(SUPPLIED INFORMATION)

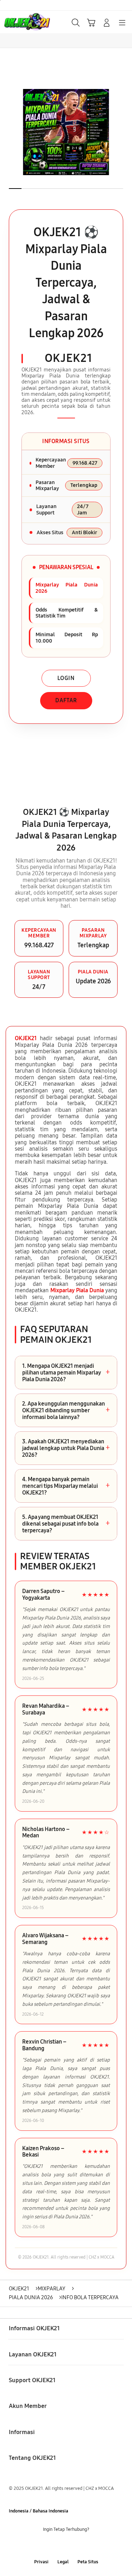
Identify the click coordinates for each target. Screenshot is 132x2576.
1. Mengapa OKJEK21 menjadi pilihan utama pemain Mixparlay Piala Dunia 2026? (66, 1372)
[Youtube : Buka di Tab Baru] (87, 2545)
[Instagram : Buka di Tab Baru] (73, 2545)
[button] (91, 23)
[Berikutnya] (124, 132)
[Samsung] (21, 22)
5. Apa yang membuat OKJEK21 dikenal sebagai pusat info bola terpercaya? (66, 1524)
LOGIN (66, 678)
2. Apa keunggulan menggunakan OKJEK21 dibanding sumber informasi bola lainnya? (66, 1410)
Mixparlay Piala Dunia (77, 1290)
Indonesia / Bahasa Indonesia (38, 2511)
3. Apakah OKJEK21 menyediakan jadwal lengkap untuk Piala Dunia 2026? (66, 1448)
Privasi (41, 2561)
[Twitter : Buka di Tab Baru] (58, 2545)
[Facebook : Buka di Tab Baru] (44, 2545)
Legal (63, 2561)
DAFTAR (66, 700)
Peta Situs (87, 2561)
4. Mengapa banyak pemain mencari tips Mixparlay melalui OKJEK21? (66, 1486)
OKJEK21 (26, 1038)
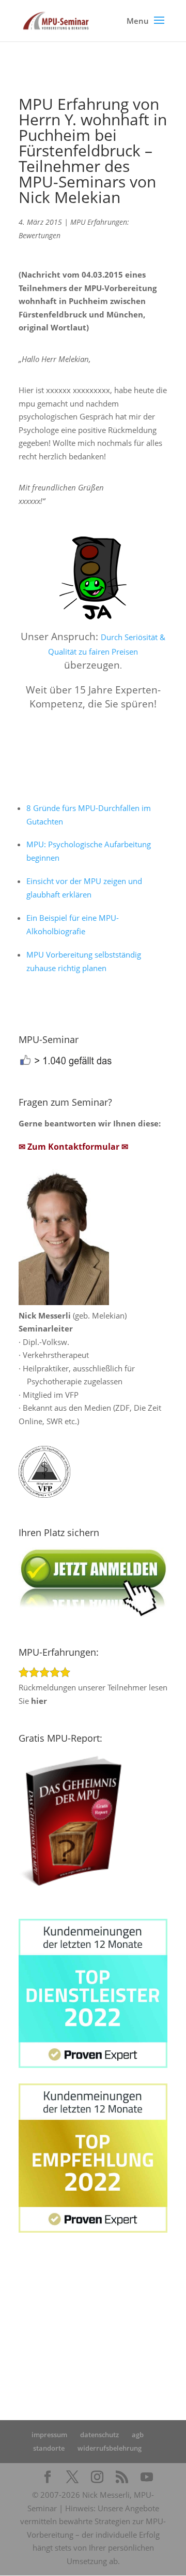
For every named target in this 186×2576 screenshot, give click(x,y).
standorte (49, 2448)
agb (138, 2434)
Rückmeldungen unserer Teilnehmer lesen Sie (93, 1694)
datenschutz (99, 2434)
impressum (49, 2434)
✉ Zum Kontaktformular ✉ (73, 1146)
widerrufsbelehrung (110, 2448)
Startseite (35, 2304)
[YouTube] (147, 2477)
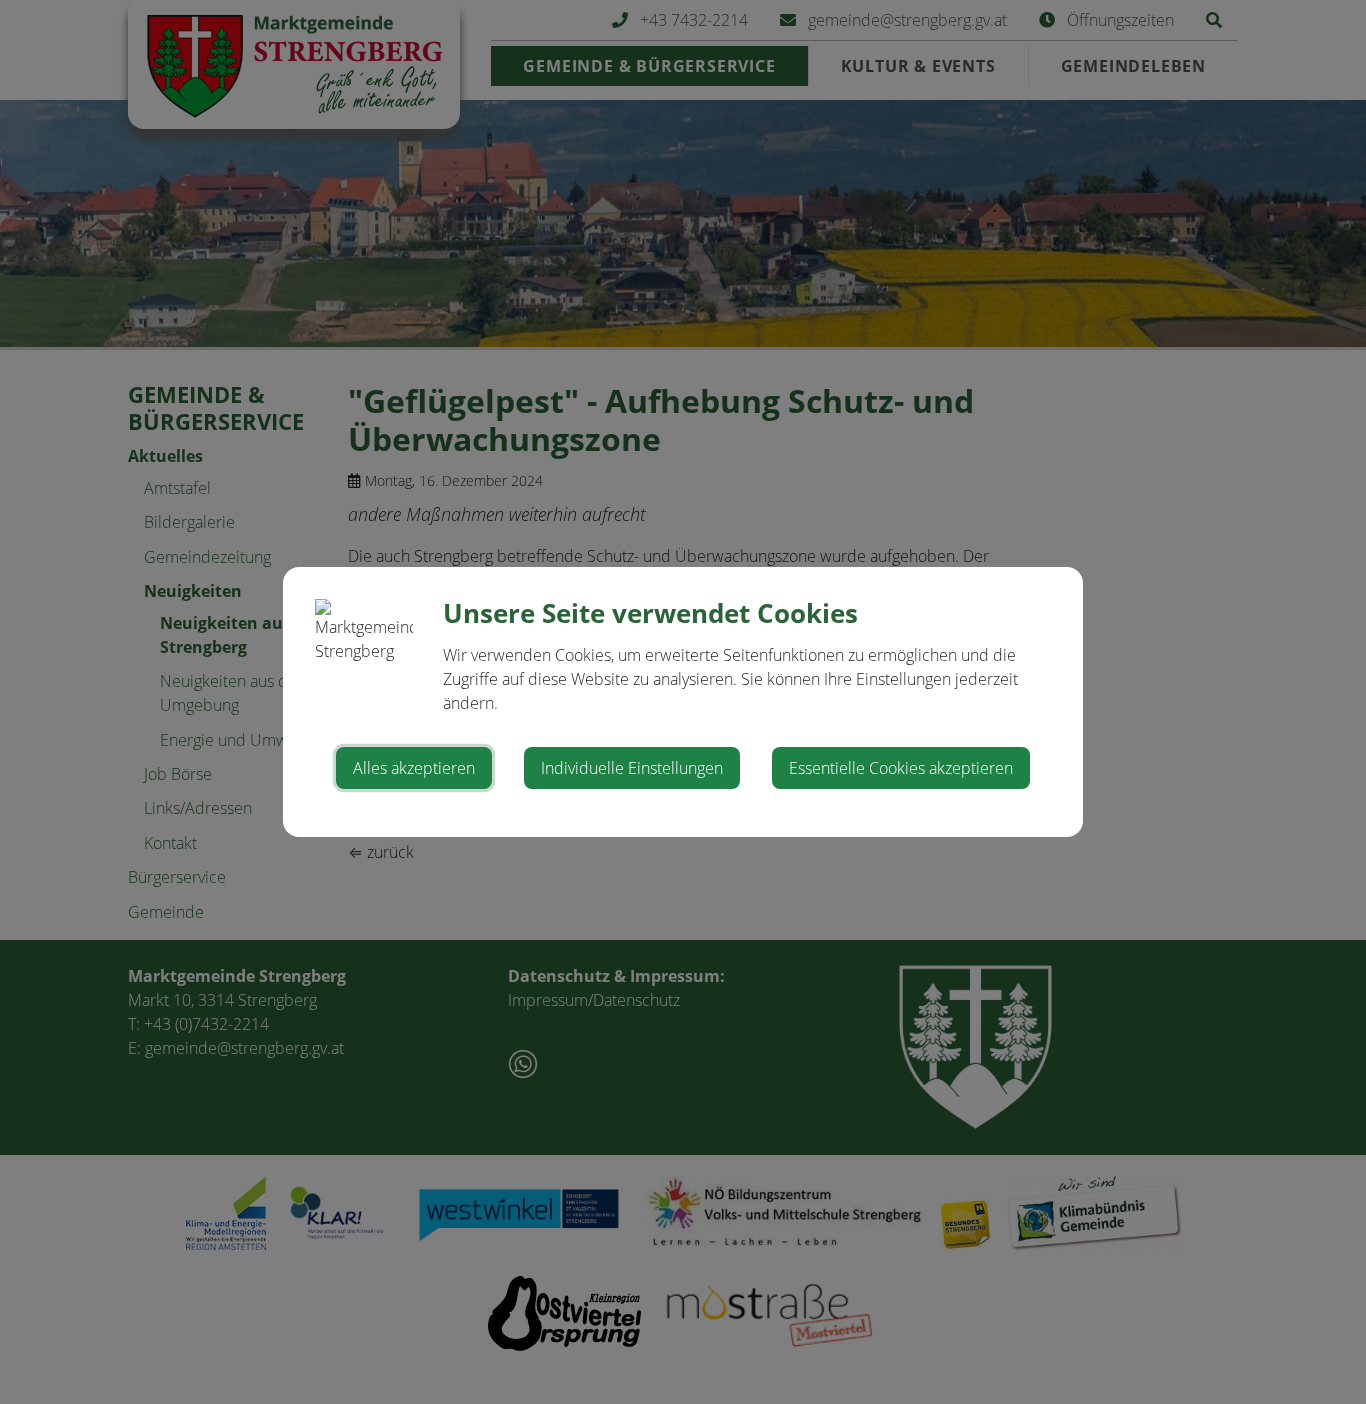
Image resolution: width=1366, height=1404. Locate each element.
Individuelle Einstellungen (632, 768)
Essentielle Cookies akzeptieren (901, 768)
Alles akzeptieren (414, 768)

(End SUPPLIED INFORMATION)
(SUPPLIED INFORMATION)

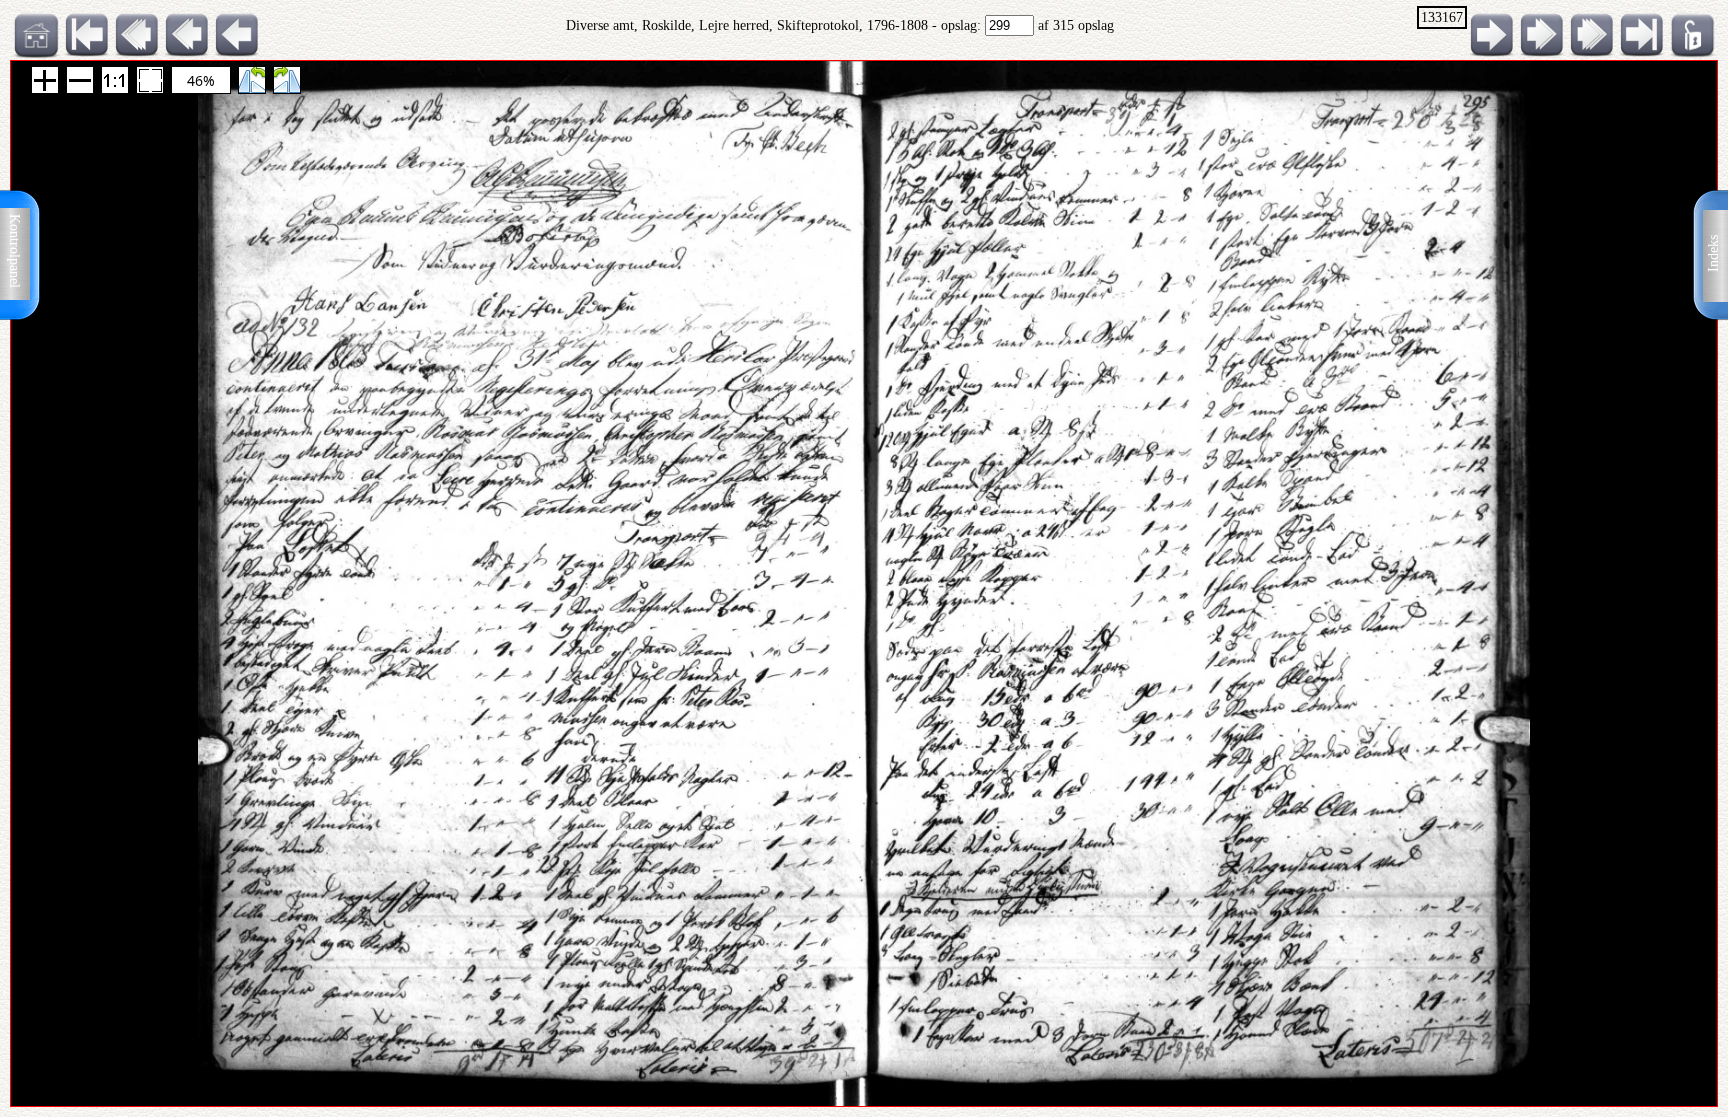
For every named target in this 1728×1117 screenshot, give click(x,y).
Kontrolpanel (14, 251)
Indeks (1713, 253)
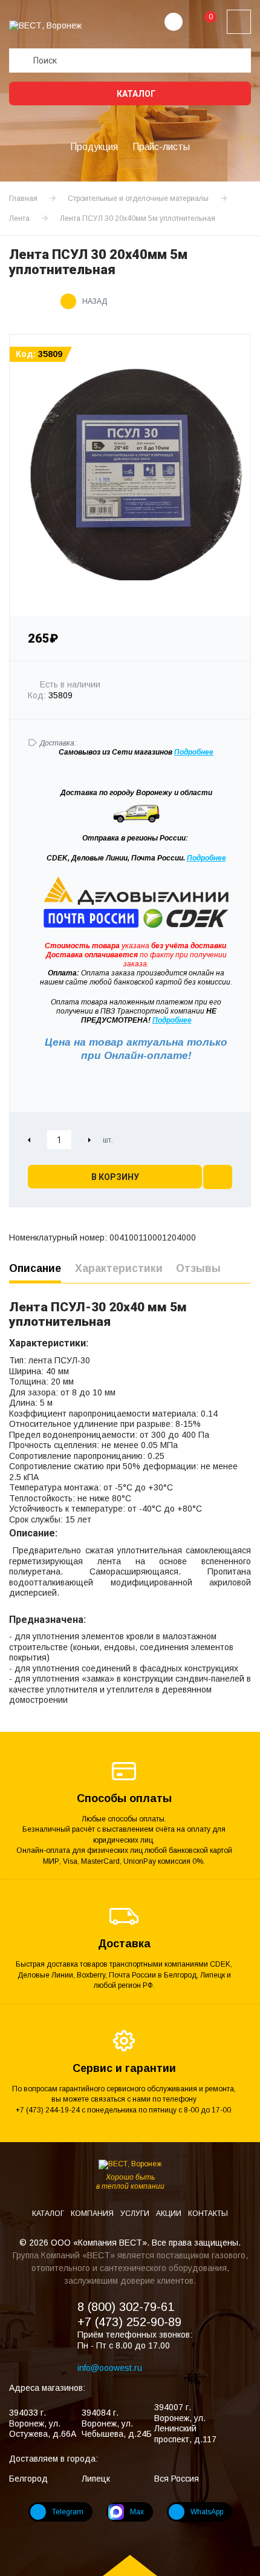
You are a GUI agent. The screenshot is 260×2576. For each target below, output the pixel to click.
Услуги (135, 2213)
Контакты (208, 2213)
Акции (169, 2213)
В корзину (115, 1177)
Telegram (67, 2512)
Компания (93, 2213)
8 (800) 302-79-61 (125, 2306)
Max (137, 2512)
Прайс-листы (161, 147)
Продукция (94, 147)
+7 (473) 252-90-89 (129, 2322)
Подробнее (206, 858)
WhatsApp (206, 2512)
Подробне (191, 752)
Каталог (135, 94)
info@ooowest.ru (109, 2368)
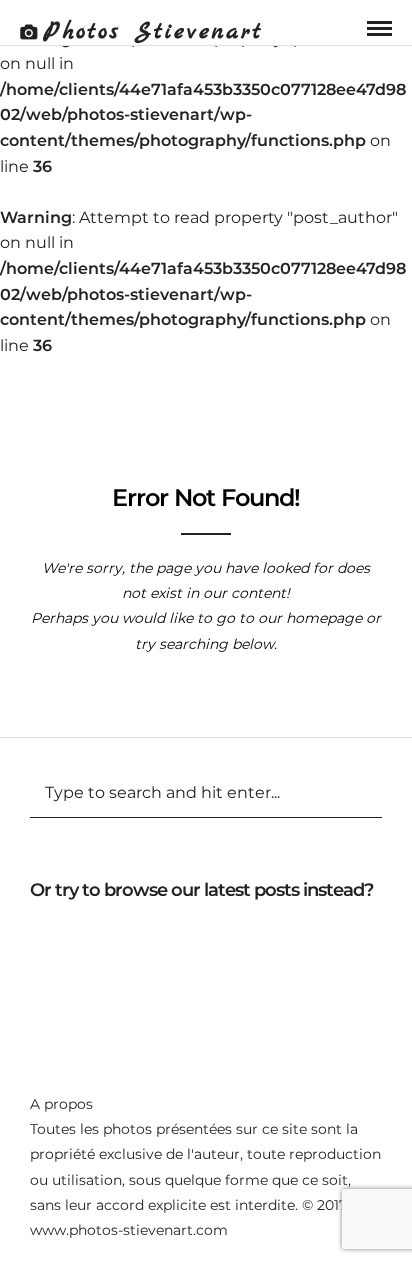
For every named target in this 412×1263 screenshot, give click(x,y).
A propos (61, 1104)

(End SUPPLIED INFORMATION)

WHAT IS EXPECTED:
Reproduce the entries exactly, from the line with "[Twitter : Buka di Tab Baru] (58, 2545)" to the line with "Alles akzeptieren (414, 768)", both lines included, keeping no pictures.

EXERCISE SOLUTION:
[Twitter : Buka di Tab Baru] (58, 2545)
[Facebook : Buka di Tab Baru] (44, 2545)
Legal (63, 2561)
DAFTAR (66, 700)
Peta Situs (87, 2561)
4. Mengapa banyak pemain mencari tips Mixparlay melalui OKJEK21? (66, 1486)
OKJEK21 (26, 1038)
For every named target in this 186×2576 screenshot, give click(x,y).
standorte (49, 2448)
agb (138, 2434)
Rückmeldungen unserer Teilnehmer lesen Sie (93, 1694)
datenschutz (99, 2434)
impressum (49, 2434)
✉ Zum Kontaktformular ✉ (73, 1146)
widerrufsbelehrung (110, 2448)
Startseite (35, 2304)
[YouTube] (147, 2477)
Image resolution: width=1366, height=1404. Locate each element.
Individuelle Einstellungen (632, 768)
Essentielle Cookies akzeptieren (901, 768)
Alles akzeptieren (414, 768)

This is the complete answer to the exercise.